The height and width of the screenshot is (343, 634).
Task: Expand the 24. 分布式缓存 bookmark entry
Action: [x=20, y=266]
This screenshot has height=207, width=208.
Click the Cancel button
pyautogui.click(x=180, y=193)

---

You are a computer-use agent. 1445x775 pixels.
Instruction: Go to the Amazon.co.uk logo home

## Problem requirements
Duplicate the data lines starting at the one containing "You are a computer-use" and ending at the one containing "Instruction: Go to the Amazon.co.uk logo home", both included, and nothing else.

## Answer for this exercise
You are a computer-use agent. 1445x775 pixels.
Instruction: Go to the Amazon.co.uk logo home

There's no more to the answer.